Dは2003年に結成。全体のプロデュースをVocalのASAGI、媒体ブッキングなどの宣伝担当はBassのTsunehito、ライヴのブッキング、原盤制作はGuitarのRuiza、機材運搬などトランスポートはDrumsのHIROKI、そしてCDの営業やプレス会社との交渉窓口、スタジオブッキングをGuitarのHIDE-ZOUが担当と、結成当時から工場制手工業(マニュファクチュア)で運営をしてきた。

しかし、彼らの選んだ道は決して平坦なものではなかった。事務所もレーベルのバックアップもない彼らにとって、まずCDのリリース告知やライヴの宣伝をしようにも掲載してくれる媒体がない。有料広告の出稿を申し出ても断られるという状況。ならば、と、彼らは独自にバンドの広報誌の発行を決意する。2005年8月に創刊され、2008年3月まで定期的に刊行された雑誌「MAD Tea Party MAGAZINE」がそれだ。この雑誌では自分達の活動の報告とともに、同じシーンで活躍中のバンド達との対談やインタビューを交えたビジュアル誌として話題を集め、発行のたびに部数を伸ばし、それとともにライヴの動員も増えていった。

ライヴ動員が増え続ける一方、今度はCD販売に難問が降りかかった。彼らのようなレーベルやプロダクションに所属しないバンドは、CD流通会社との提携関係を持てず、レコード店とダイレクトにビジネス交渉を強いられたからだ。営業を担当していたHIDE-ZOUは、夜はバンド活動をするとともに朝はスーツとネクタイ姿で各CDショップを営業に回った。バイヤーに怪訝そうな顔をされつつも、少しずつ各店舗にDのCDを入れてもらい、さらに彼ら独自でもオンライン販売を開始。知名度が上がっていくたびにCDの注文数も伸びていったが、その全ての注文に対して、メンバー5人で手分けをして商品の発送作業を行なっていた。

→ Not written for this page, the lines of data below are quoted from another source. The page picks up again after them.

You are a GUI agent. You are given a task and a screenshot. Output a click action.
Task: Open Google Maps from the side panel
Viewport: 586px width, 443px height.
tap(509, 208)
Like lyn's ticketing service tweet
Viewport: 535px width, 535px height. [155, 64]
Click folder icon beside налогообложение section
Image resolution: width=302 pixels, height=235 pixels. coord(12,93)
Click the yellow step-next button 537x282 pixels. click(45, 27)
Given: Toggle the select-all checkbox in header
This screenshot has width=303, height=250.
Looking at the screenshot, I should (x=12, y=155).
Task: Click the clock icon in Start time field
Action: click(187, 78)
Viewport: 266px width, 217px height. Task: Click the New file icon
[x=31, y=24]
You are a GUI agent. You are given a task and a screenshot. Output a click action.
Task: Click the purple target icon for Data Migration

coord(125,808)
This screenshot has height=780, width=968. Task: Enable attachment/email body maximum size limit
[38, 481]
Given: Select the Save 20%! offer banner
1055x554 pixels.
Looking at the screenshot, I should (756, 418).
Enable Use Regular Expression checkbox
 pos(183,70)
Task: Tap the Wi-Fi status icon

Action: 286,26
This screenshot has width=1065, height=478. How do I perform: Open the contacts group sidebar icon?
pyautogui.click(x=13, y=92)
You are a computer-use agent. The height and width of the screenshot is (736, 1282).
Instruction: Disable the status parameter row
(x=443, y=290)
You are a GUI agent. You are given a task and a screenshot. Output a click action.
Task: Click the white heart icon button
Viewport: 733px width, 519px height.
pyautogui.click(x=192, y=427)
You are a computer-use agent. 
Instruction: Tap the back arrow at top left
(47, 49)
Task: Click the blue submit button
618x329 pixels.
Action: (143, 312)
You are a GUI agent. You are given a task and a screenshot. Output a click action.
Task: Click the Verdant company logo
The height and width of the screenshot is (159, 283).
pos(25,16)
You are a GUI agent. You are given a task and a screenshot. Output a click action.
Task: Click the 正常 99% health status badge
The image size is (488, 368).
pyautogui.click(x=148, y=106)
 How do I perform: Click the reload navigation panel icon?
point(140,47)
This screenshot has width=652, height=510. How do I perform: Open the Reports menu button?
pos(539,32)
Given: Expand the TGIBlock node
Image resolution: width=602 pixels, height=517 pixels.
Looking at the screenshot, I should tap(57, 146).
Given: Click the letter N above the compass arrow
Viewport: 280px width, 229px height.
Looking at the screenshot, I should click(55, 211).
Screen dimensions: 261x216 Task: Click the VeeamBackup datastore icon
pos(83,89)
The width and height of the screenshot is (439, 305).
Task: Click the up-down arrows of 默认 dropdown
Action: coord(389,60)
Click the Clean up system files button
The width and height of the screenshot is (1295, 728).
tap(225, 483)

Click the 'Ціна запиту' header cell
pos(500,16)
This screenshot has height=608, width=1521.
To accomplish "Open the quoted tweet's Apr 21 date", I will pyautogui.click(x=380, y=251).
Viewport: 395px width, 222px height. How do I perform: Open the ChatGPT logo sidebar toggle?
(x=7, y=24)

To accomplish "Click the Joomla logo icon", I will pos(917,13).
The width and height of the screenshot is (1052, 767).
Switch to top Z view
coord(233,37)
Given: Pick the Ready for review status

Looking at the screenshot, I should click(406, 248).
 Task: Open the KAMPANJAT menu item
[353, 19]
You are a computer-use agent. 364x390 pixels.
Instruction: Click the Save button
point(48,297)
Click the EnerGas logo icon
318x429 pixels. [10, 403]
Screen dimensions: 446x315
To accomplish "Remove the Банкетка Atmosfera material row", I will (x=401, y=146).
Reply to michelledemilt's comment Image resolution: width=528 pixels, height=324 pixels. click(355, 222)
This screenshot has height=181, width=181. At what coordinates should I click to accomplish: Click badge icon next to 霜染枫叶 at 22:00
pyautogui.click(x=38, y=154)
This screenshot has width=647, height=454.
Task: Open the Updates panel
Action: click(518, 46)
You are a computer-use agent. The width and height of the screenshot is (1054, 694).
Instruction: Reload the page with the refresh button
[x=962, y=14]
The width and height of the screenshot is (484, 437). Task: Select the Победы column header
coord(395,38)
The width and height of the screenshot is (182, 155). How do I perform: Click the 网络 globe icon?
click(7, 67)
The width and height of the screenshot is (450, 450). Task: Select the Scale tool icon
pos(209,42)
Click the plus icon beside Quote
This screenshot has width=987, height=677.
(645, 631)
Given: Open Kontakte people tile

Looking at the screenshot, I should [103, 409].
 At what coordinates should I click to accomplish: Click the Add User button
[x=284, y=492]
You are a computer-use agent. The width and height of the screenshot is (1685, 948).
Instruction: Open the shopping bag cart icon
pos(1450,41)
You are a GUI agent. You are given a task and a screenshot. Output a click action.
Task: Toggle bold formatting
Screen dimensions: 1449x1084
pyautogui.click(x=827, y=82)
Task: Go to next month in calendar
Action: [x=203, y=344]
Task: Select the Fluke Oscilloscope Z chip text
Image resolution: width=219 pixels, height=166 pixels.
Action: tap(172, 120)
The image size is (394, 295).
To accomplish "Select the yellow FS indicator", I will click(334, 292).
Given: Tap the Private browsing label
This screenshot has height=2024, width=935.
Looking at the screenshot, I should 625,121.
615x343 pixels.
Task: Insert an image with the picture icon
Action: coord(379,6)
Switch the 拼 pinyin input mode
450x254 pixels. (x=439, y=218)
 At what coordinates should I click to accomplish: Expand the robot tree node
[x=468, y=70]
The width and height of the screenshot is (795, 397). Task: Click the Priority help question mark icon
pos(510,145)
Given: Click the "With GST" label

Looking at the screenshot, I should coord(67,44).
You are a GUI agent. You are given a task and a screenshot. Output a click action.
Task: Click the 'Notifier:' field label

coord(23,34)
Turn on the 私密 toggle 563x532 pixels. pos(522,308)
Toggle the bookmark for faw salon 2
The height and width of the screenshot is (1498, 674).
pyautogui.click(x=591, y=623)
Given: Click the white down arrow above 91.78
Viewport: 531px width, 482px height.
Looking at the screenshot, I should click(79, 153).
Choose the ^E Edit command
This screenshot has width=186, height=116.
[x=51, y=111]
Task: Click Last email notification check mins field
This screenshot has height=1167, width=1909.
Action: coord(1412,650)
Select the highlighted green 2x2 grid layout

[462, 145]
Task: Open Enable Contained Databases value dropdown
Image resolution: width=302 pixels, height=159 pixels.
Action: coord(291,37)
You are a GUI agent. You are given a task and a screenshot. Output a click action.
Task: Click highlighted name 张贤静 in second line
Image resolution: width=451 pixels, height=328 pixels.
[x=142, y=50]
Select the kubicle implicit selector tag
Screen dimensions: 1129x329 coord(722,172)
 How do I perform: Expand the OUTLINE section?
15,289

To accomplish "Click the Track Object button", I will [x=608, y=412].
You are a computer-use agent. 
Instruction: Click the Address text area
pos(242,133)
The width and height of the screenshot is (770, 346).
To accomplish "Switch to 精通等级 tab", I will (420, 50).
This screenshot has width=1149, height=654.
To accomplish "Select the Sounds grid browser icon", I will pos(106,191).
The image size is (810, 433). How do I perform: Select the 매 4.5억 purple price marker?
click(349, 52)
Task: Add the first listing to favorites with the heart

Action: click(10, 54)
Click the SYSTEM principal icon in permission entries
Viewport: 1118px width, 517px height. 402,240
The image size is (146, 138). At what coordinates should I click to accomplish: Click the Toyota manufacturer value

そうやって、結成当時から辛酸を舐め続けた“苦労人ヴィジュアルバンド”Dだが、2005年末にSHIBUYA-AXでのワンマンを成功させたあたりから業界からの風向きが変わる。そして、渋谷公会堂(現・CCレモンホール)、日比谷野音のワンマンを成功させ、彼らは、山下達郎や竹内まりやが所属するスマイルカンパニーとマネジメント契約。2008年5月7日、シングル「BIRTH」でメジャーデビューを果たし、これまでリリースした3枚のメジャーシングルは、すべてオリコンチャートTOP10入りを果たす快挙を成し遂げている。

そんなシングル曲も収録した、ファンにとってもメンバーにとっても悲願となるファーストアルバム『Genetic World』は、“聖書における創世記に生まれた、始まりの種から今に至る多くの命。”がテーマだ。VocalのASAGIは今回のアルバムについて、以下のように語っている。

“このアルバムを通して、音楽を通して、普段は目に見えなくても、心に響く深い愛を感じ取ってもらえれば、このアルバムとDの存在意義が見えてくると思います。完結に言えば、「愛を伝道すること」。それが、このアルバムのテーマです。”── ASAGI(Vo.)

4月からはこのアルバムをひっさげての全国ツアーも開始。また、3月1日の13時からタワーレコード渋谷店で開催される彼らのインストアイベントは、大人気動画サービス「ニコニコ動画(ββ)」上にて生中継されることも決定している。

同時期に結成されたバンドは早々にデビューを決め、日本のミュージックシーンを騒がせる中、自分たちの力を信じてひたむきに活動してきたD。この“遅咲き”のヴィジュアル・バンドが、いよいよシーンの中心へと歩みを進める。